Connect to Cloud Firestore in DataStore mode from Java

Question

I'm migrating a Java microservice running on App Engine from DataStore to Cloud Firestore in Datastore mode and having problems connecting to the new database. I find the documentation confusing, but am working on the following basis ( quoted from this )

Setting database permissions By default, your app has all the permissions required to read and write to Datastore mode and Firestore databases in your Google Cloud project.

To manage these permissions, each App Engine app uses a default service account that gives full read and write access to Datastore mode and Firestore databases in the same project as the app.
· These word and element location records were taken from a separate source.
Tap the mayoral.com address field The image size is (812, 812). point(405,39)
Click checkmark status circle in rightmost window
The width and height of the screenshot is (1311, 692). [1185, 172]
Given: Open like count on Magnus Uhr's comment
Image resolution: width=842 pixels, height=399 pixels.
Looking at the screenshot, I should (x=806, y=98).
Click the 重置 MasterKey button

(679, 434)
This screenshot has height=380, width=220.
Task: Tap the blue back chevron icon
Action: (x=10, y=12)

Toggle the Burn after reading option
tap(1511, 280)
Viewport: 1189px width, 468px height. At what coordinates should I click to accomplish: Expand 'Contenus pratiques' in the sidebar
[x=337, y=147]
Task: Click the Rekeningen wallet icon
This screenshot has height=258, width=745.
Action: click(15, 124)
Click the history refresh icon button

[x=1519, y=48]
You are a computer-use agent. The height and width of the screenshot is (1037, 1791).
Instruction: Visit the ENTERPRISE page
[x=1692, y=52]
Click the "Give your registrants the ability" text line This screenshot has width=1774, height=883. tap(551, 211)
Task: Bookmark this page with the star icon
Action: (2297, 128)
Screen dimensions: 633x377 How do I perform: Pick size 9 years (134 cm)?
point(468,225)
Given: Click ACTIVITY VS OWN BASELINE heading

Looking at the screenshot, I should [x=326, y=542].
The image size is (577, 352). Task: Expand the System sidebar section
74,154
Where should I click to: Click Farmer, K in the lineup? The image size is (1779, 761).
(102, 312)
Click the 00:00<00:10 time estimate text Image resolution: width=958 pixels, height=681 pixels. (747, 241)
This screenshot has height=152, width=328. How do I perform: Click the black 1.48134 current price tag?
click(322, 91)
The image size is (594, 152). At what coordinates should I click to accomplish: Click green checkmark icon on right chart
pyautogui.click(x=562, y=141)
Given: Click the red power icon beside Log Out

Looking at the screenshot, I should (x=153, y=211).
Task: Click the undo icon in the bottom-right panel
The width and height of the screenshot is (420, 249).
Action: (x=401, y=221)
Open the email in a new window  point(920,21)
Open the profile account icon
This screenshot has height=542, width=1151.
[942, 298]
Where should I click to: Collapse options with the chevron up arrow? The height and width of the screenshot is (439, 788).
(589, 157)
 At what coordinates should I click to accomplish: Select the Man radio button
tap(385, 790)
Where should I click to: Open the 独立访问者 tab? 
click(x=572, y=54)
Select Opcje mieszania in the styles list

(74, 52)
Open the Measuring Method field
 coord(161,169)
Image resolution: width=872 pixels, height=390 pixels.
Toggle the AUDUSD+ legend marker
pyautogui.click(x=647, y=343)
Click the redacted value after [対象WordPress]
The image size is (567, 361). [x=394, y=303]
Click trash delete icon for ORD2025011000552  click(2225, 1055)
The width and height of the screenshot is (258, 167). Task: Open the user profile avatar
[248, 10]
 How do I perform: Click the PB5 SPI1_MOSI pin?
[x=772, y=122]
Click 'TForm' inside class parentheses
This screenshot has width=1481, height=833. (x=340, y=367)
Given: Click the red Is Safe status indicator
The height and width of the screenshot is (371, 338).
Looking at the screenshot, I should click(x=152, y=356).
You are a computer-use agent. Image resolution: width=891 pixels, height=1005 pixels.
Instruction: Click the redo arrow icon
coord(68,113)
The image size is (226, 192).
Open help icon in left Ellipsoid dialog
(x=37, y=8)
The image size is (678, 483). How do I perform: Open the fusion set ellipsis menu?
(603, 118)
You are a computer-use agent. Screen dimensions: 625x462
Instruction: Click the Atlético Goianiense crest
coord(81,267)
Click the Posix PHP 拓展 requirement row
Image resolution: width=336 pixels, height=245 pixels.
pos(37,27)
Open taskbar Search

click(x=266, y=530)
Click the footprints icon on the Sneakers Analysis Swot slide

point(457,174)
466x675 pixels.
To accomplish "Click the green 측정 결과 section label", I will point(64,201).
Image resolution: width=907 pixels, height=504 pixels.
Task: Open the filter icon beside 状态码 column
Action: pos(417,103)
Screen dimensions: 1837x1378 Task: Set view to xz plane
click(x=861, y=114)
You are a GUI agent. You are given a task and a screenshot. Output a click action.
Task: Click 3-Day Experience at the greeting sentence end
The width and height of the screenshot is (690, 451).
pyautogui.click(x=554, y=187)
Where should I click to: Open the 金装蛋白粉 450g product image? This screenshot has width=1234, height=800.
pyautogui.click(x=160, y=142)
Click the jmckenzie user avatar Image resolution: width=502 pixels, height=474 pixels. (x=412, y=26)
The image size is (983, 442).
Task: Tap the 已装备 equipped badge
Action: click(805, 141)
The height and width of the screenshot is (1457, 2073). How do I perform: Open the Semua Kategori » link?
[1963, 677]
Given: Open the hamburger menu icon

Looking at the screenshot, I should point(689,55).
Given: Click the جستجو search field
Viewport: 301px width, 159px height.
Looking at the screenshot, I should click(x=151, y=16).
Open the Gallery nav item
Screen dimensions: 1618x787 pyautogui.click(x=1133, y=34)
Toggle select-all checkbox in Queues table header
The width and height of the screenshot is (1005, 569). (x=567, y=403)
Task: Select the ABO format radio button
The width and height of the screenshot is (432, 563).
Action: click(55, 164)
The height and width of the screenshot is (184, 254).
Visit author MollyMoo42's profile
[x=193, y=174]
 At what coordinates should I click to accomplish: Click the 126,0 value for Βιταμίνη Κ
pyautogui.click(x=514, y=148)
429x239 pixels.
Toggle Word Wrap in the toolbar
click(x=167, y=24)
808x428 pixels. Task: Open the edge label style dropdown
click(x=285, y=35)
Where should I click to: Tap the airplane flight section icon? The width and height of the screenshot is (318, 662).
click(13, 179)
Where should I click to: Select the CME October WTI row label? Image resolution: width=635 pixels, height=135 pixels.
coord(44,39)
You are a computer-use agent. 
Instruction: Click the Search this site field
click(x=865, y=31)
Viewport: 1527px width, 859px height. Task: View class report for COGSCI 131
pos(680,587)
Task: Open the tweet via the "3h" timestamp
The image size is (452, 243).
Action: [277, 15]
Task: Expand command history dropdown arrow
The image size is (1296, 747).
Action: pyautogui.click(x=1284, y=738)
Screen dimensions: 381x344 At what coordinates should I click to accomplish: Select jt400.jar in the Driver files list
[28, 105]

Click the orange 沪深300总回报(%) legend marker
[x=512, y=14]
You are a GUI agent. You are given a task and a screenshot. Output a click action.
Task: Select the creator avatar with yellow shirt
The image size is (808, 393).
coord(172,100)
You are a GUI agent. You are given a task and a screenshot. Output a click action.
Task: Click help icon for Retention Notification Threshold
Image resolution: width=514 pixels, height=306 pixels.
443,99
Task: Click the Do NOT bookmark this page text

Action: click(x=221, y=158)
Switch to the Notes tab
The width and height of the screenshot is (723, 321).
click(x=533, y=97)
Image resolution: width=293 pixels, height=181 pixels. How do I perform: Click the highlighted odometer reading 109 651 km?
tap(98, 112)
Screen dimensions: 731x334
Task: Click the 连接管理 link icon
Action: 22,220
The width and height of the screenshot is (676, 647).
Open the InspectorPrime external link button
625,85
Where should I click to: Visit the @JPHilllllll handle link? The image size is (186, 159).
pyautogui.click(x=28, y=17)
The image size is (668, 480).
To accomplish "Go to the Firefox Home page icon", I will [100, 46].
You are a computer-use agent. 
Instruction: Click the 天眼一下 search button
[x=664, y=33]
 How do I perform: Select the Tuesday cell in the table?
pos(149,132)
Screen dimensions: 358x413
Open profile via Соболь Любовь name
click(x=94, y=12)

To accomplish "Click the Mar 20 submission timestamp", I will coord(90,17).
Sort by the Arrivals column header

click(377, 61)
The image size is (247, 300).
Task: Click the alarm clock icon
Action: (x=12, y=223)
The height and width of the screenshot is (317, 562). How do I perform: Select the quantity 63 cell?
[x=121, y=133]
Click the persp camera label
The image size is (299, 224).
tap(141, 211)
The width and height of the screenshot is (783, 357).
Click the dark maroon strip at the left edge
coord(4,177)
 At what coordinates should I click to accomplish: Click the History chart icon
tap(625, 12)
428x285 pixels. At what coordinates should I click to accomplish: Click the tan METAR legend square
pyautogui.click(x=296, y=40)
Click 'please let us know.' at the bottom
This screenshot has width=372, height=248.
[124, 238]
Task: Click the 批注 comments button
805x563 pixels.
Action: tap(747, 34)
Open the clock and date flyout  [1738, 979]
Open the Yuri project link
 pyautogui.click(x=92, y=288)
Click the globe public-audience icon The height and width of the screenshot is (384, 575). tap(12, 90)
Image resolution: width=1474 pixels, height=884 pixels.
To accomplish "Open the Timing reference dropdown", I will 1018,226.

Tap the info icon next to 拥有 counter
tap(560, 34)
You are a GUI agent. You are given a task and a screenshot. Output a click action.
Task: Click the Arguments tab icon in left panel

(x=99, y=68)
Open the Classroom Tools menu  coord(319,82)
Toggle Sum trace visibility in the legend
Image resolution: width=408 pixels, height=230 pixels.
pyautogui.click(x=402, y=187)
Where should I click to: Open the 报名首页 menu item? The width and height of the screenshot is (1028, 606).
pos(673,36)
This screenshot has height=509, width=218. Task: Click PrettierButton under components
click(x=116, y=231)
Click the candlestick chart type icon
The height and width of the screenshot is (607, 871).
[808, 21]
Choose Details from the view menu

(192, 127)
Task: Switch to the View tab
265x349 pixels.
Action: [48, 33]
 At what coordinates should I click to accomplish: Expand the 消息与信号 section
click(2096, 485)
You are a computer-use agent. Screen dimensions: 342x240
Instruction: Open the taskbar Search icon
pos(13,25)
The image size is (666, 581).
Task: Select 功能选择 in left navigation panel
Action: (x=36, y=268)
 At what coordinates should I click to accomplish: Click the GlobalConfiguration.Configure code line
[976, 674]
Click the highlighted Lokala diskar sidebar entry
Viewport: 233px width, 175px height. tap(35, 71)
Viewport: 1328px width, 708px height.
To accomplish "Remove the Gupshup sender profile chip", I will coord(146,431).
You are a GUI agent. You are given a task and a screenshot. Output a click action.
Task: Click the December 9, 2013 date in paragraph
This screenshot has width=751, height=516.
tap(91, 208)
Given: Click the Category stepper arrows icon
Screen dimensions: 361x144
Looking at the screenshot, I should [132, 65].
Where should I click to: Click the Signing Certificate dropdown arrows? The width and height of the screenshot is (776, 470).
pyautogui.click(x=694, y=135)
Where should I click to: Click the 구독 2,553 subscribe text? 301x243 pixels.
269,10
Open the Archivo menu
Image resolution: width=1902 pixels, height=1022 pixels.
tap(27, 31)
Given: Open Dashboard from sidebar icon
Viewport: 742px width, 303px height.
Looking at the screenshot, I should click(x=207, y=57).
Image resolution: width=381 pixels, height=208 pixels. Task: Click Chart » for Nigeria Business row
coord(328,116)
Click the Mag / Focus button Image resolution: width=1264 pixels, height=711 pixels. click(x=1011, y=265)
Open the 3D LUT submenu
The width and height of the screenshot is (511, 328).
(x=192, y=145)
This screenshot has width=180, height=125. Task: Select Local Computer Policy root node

You can change the permissions of the default service account, but your app may lose access unless you assign an IAM role with the required permissions.

I found the default service account in IAM and generated the key and used the following code to initialise the FirebaseApp

    InputStream serviceAccount = this.getClass().getResourceAsStream("/toolbox-firebase-adminsdk-jbx2a-31651a7510.json");

    try {
        FirebaseOptions options = new FirebaseOptions.Builder()
                .setCredentials(GoogleCredentials.fromStream(serviceAccount))
                .setDatabaseUrl("https://toolbox.firebaseio.com")
                .build();
        FirebaseApp.initializeApp(options);

    } catch (IOException e) {
        throw new RuntimeException(e);
    }

This code seems to execute properly, but when I try to access the database I get the following permissions error

> INFO] GCLOUD: com.google.cloud.datastore.DatastoreException: Missing
> or insufficient permissions. [INFO] GCLOUD:   at
> com.google.cloud.datastore.spi.v1.HttpDatastoreRpc.translate(HttpDatastoreRpc.java:128)
> [INFO] GCLOUD:    at
> com.google.cloud.datastore.spi.v1.HttpDatastoreRpc.translate(HttpDatastoreRpc.java:113)
> [INFO] GCLOUD:    at
> com.google.cloud.datastore.spi.v1.HttpDatastoreRpc.lookup(HttpDatastoreRpc.java:163)
> [INFO] GCLOUD:    at
> com.google.cloud.datastore.DatastoreImpl$3.call(DatastoreImpl.java:392)
> [INFO] GCLOUD:    at
> com.google.cloud.datastore.DatastoreImpl$3.call(DatastoreImpl.java:389)
> [INFO] GCLOUD:    at
> com.google.api.gax.retrying.DirectRetryingExecutor.submit(DirectRetryingExecutor.java:105)
> [INFO] GCLOUD:    at
> com.google.cloud.RetryHelper.run(RetryHelper.java:76) [INFO

The service account that I am using has the following permissions

• Cloud Datastore Owner
• Cloud Datastore User
• Editor

Any help in fixing this is greatly appreciated.

Answer 1

The default App Engine Standard Service Account is:

gcloud iam service-accounts list | grep appspot.gserviceaccount.com
App Engine default service account   your-project@appspot.gserviceaccount.com 

This service account has already the Editor Role, and your app has all the permissions required to read and write to Datastore mode and Firestore databases in your Google Cloud project.

Therefore you do not need to create a key.json file, and initilalize your credentials from this file.

For App Engine Standard

If your application runs on App Engine standard environment, you can use the App Engine App Identity API to obtain credentials.

After you set up a service account, ADC can implicitly find your credentials without any need to change your code, as described in the section above . If you want to specifically use App Engine credentials, you can explicitly do so, as shown in the following code example.

EDIT

If your code runs on Firebase App and not App Engine Standard, I think you should not use the default App Engine Service Account. You should create a new service account with Editor role and generate the key.json file.